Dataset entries
---
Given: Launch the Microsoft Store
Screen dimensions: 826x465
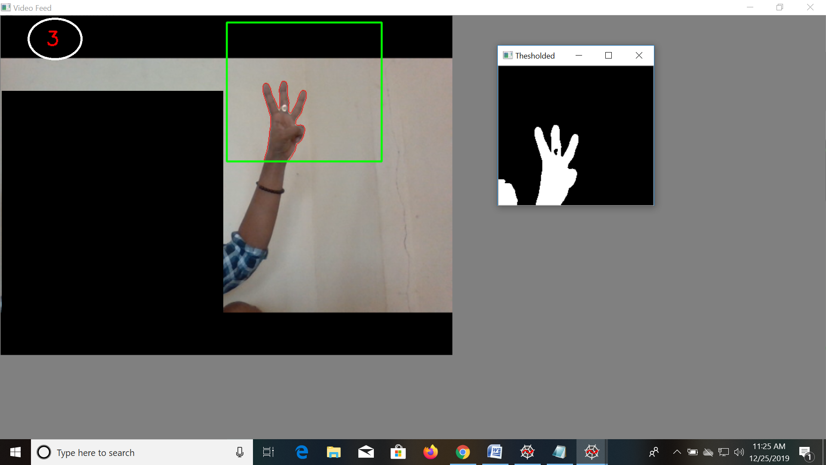Looking at the screenshot, I should [398, 452].
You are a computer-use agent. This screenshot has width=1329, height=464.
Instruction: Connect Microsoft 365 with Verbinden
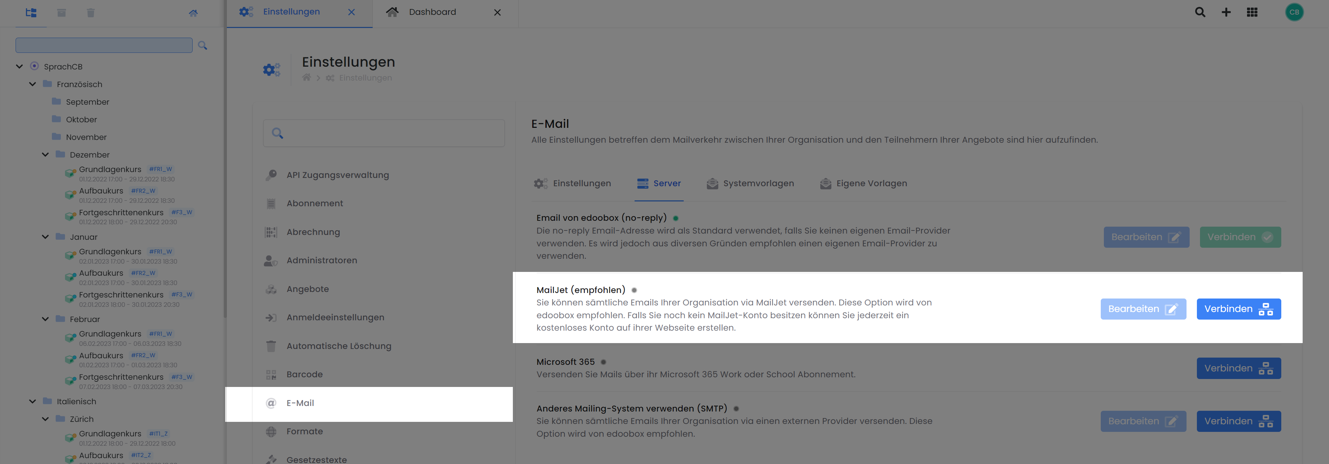click(1238, 368)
---
● What to produce
Would you write each entry out again exactly, omitting the images?

● Task solution
Given: Launch the Microsoft Store
Screen dimensions: 826x465
Looking at the screenshot, I should [398, 452].
You are a computer-use agent. This screenshot has width=1329, height=464.
Instruction: Connect Microsoft 365 with Verbinden
click(1238, 368)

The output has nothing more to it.